Preventive Treatment
Indications for Prevention
Consider preventive therapy when 1, 2, 3:
- Migraines occur ≥2 days per month with adverse effects despite optimized acute treatment 2, 3
- Headaches are disabling 1
- Medication overuse is present (≥15 days/month with NSAIDs or ≥10 days/month with triptans) 1
Evidence-Based Preventive Options
Critical counseling point: Discuss with patients and families that placebo was as effective as many studied medications in pediatric trials 1, 2. This high placebo response rate complicates treatment decisions but shouldn't preclude preventive therapy when indicated.
First-line preventive medications include 1, 2, 3:
- Propranolol (80-160 mg daily; appropriate for patients with comorbid hypertension or anxiety) 1, 3
- Amitriptyline combined with cognitive behavioral therapy (10-100 mg oral at night; contraindicated age <6 years, heart failure, glaucoma) 1
- Topiramate (50-100 mg oral daily; discuss teratogenic effects with females of childbearing potential and advise effective birth control plus folate supplementation) 1
Topiramate and valproate are teratogenic; valproate is absolutely contraindicated in females of childbearing potential 1.

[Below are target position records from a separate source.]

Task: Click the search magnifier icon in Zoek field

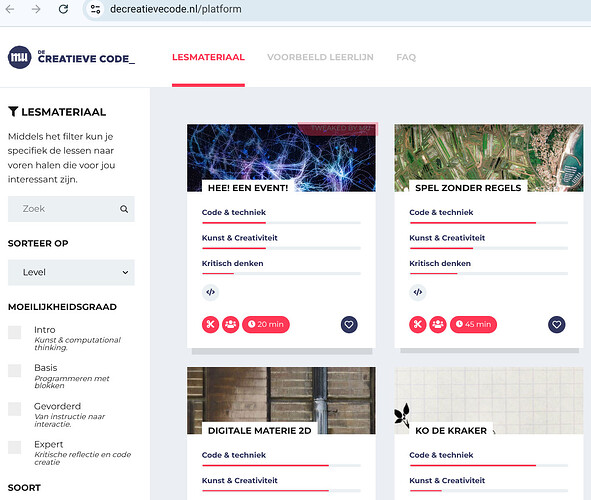Action: (124, 209)
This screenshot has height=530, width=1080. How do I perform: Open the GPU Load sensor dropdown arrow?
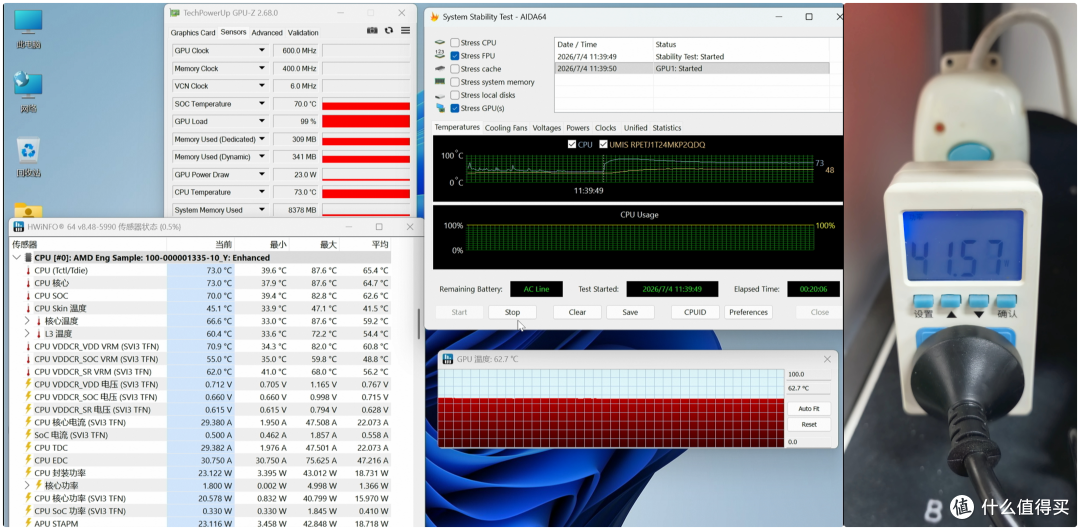tap(262, 121)
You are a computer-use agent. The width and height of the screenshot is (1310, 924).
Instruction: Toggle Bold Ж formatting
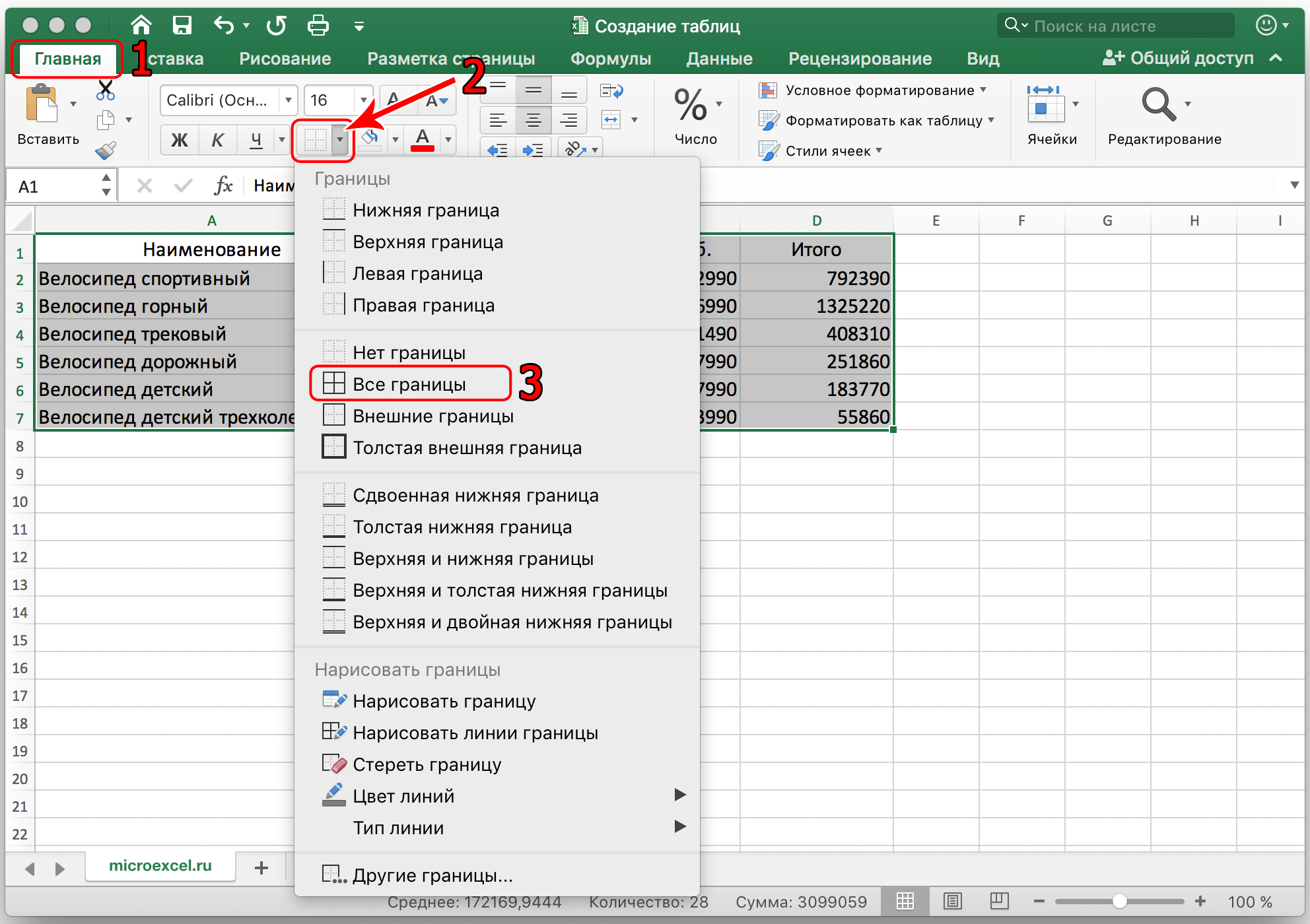pos(179,139)
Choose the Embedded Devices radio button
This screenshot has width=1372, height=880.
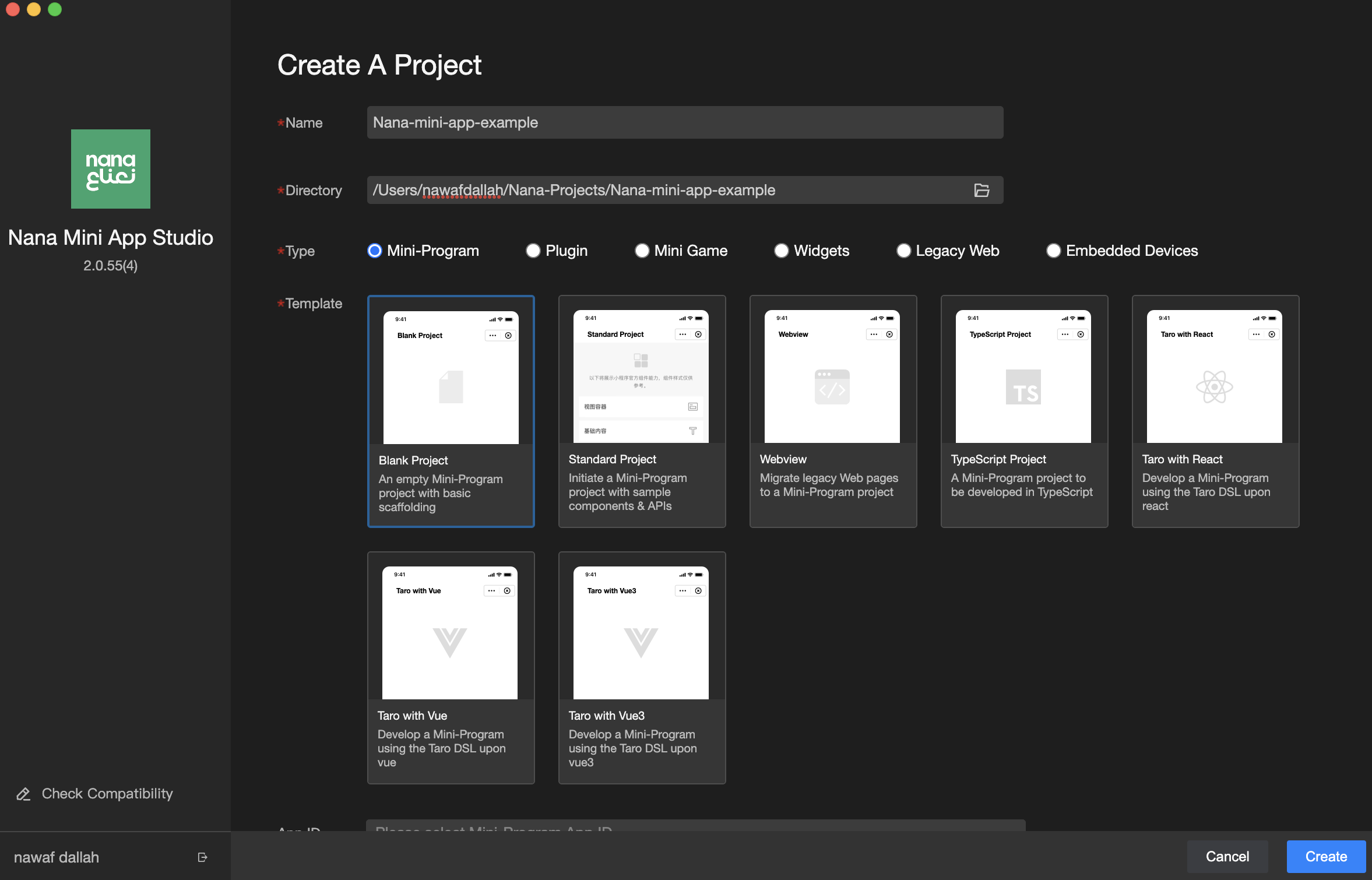[1053, 251]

Lifestyle Modifications and Non-Pharmacological Management
Education of both patients and family members is necessary, as active involvement from family and teachers is required for successful management in adolescents 1, 3. Key interventions include 2:
- Regular sleep schedules and adequate sleep duration 2
- Regular meal times and adequate hydration 2
- Stress management techniques and relaxation training 2
- Cognitive behavioral therapy (particularly effective when combined with amitriptyline) 1, 2
- Trigger identification and avoidance strategies 2
When to Refer to Specialist Care
Referral to headache specialist or neurologist is indicated when 3:
- Acute medication provides insufficient pain relief 3
- Diagnosis is uncertain or symptoms are atypical/concerning for secondary headache 3
- Chronic migraine develops (≥15 headache days per month) 3
Common Pitfalls to Avoid
Medication overuse headache: Overuse of acute medications (≥15 days/month with NSAIDs or ≥10 days/month with triptans) leads to exacerbation and transformation to chronic daily headache 6. Monitor acute medication frequency closely 1.
Polypharmacy without addressing underlying factors: Recent data shows adolescents with chronic headaches are often prescribed an average of 4.5 different medications without addressing comorbid psychiatric conditions (depression, anxiety, PTSD present in 71% of refractory cases) or recognizing more complex pain syndromes like fibromyalgia 7. Screen for psychiatric comorbidities and consider comprehensive pain evaluation when conventional management fails 7.
Misdiagnosis of secondary headaches as migraine: Before treating as migraine, exclude other potentially serious neurological conditions, particularly in patients not previously diagnosed as migraineurs or those presenting with atypical symptoms 6. Cerebrovascular events (hemorrhage, stroke) have occurred when 5-HT1 agonists were administered incorrectly believing symptoms were migraine 6.
Follow-Up and Outcome Monitoring
Evaluate treatment response within 2-3 months after initiation or treatment change, then regularly at 6-12 month intervals 1. Key outcome measures include attack frequency (headache days per month), attack severity (pain intensity), and migraine-related disability 1. Headache calendars are valuable for capturing these measures and monitoring acute medication use 1.